The publicly-funded Humanitarian Assistance Scheme was set up four years ago specifically to help homes deal with costs in the aftermath of major water damage.
Since the floods started in December, just 270 homes have been granted payments.
Jim Daly, a Fine Gael TD who says he spent the New Year clearing human faeces and water out of his flooded constituency office, attacked the flood fund for being bound up in red tape.
"My perception of this scheme is that it doesn't do what it is supposed to and what is was intended to do," he told a parliamentary watchdog hearing on the fund.
"So little has been administered.

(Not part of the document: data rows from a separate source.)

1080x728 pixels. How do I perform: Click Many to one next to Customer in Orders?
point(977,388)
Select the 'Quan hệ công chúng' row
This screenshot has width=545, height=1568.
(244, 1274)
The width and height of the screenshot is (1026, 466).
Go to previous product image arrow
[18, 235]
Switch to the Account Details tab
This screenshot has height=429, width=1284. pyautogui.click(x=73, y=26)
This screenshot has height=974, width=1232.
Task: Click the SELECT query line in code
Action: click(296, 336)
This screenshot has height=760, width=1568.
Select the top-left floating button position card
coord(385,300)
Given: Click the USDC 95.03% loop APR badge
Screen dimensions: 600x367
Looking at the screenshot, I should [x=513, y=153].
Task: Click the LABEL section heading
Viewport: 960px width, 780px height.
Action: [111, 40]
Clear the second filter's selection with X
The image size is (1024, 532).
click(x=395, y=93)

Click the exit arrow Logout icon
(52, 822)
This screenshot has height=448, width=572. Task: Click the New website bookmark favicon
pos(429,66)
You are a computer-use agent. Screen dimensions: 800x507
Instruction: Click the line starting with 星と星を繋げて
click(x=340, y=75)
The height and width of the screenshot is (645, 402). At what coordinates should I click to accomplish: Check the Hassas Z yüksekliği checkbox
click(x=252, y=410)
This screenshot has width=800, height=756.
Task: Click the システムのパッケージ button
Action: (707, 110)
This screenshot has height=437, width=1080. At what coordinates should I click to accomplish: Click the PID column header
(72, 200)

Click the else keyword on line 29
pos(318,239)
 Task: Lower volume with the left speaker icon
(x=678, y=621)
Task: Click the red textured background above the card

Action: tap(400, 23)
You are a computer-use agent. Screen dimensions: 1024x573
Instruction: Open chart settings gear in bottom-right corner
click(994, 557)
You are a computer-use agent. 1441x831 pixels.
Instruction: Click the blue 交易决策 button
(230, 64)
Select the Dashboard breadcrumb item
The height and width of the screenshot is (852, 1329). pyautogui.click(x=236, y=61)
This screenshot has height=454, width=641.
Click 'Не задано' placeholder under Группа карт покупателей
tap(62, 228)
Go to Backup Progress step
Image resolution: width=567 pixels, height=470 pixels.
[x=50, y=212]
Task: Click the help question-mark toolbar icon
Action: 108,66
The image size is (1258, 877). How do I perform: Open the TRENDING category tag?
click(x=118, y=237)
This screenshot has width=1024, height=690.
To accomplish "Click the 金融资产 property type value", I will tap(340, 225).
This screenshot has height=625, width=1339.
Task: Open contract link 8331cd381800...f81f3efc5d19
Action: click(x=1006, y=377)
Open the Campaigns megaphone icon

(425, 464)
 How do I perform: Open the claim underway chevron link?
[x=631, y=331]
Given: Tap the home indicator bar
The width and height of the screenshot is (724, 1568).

The criteria around the scheme is too strict, there's too much bureaucracy in it."
Mr Daly, who lives in flood-hit west Cork, also hit out at an income cap on the means-tested scheme, which asks households earning more than 70,000 euro to contribute towards the costs of their misfortune.
"When you see lives devastated, homes devastated and you say it is means tested - I think it is cruel and I think its wrong and I think we should review that," he said.
"People can not access insurance."
Helen Faughan, assistant secretary at the Department of Social Protection, said she expected payments from the 10 million euro fund to rise in the coming weeks.
"The 235,000 euro is just the beginning, we have not received any complaints to date, our feedback from the public is they are pleased with the reassurance we are offering," she said.
"Yes, (the payout) is small but we are still in emergency.
"For people whose houses are flooded we can't pay them yet for their fridges, cookers, etc.
"We do expect over the next couple of weeks the payments are going to ramp up substantially as people come and seek our help."
In 2014, the fund paid out 1.2 million euro to 480 homes hit by the floods that year.
Appearing before the Oireachtas committee on Education and Social Protection, Ms Faughan said payouts since the start of December were mostly to homes in Galway, Cork and Mayo, and mainly for clothing, food, toiletries and fuel.
Payments have also been made to affected homes in Tipperary, Westmeath, Clare, Kerry, Kilkenny, Waterford, Wicklow, Sligo and Roscommon.
Emergency clinics have also been set up in Ballinasloe and Gort, Co Galway; Athlone; Carrick on Suir in Co Tipperary; as well as a number of towns in Co Kilkenny.
Ms Faughan said financial help would also be given for the replacement of damaged essential household appliances as well as the cost of drying out homes.